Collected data
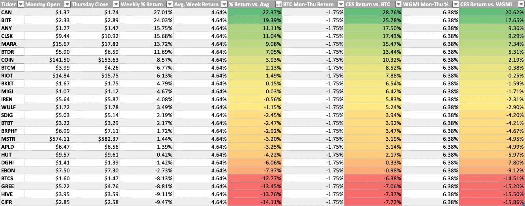The height and width of the screenshot is (206, 525).
Task: Open BTC Mon-Thu Return filter dropdown
Action: coord(340,4)

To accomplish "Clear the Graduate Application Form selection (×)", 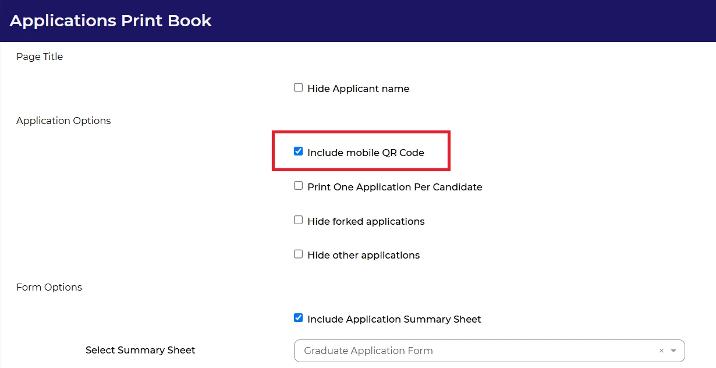I will coord(661,351).
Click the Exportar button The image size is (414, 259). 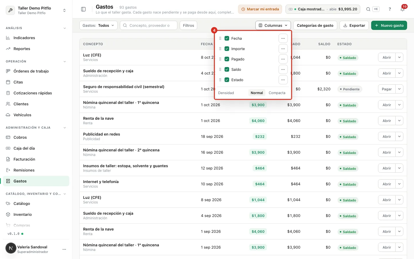(354, 25)
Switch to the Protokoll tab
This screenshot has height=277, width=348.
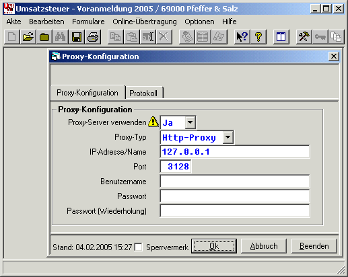143,93
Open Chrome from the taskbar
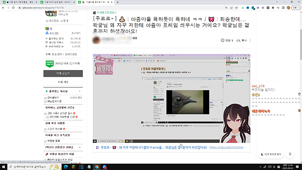The height and width of the screenshot is (170, 302). [97, 167]
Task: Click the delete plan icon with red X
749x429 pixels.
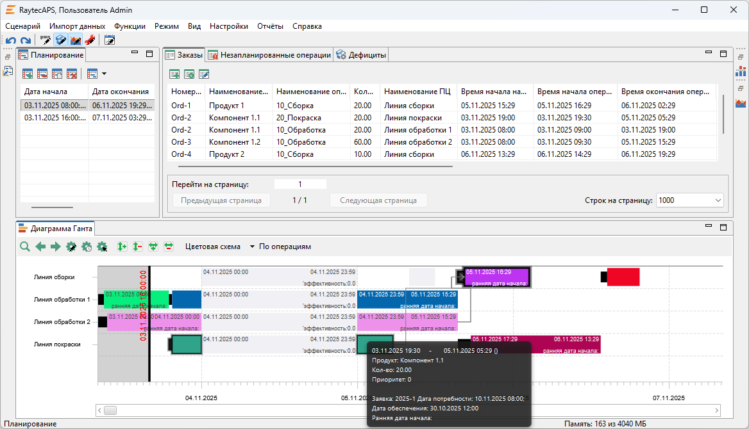Action: 72,74
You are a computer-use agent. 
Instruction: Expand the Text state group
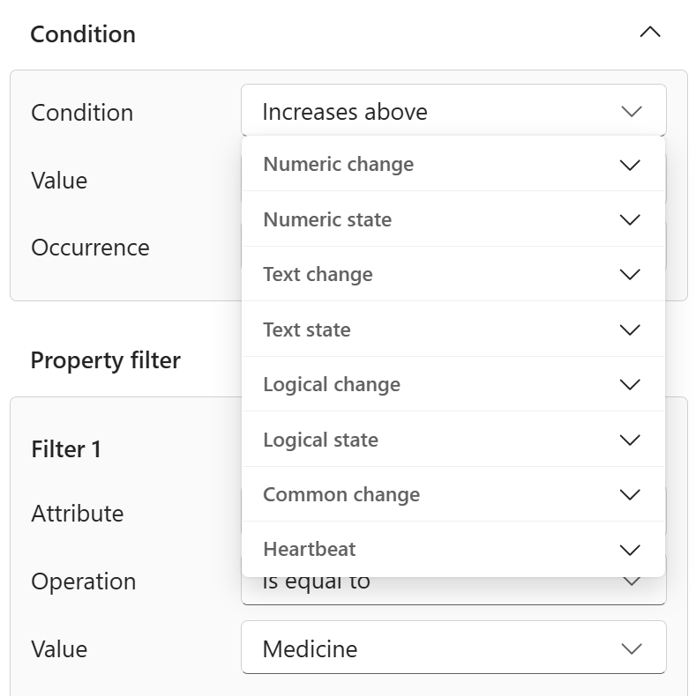tap(453, 329)
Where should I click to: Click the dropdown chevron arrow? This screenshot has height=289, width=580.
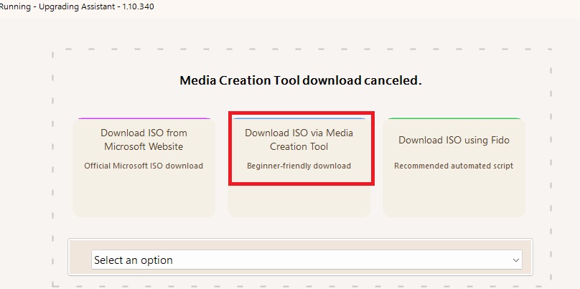click(514, 260)
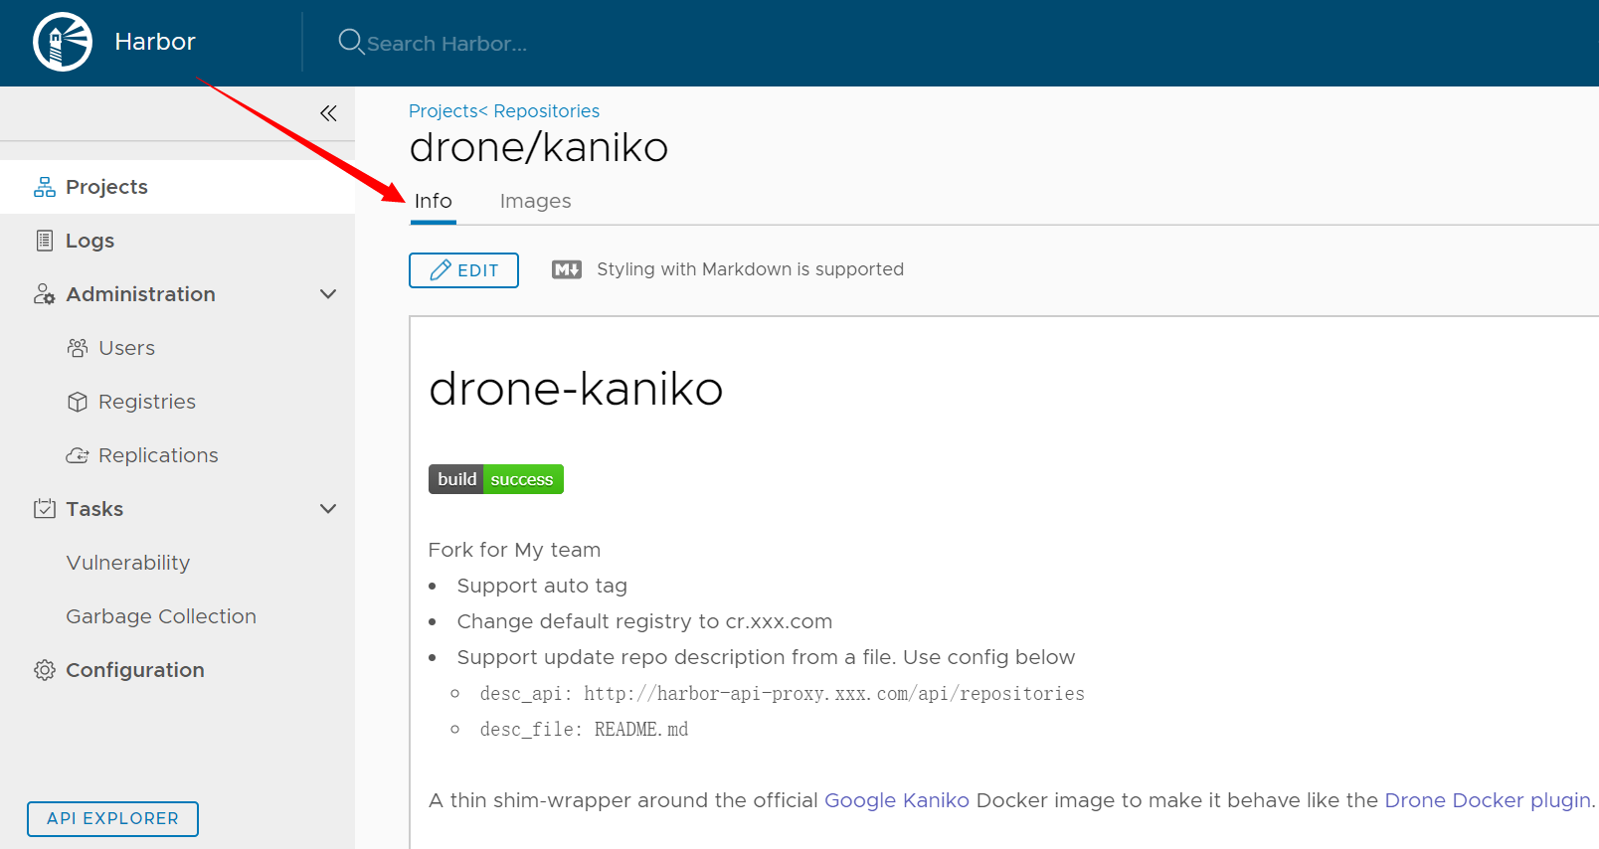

--- WHAT YOU WILL DO ---
Leave every picture out and return exactly the lines from the one holding "Instruction: Expand the Text state group" through the end of the records above, both ends included, and nothing more.

--- RESULT ---
Instruction: Expand the Text state group
tap(453, 329)
Where should I click to: Click the dropdown chevron arrow? This screenshot has height=289, width=580.
click(514, 260)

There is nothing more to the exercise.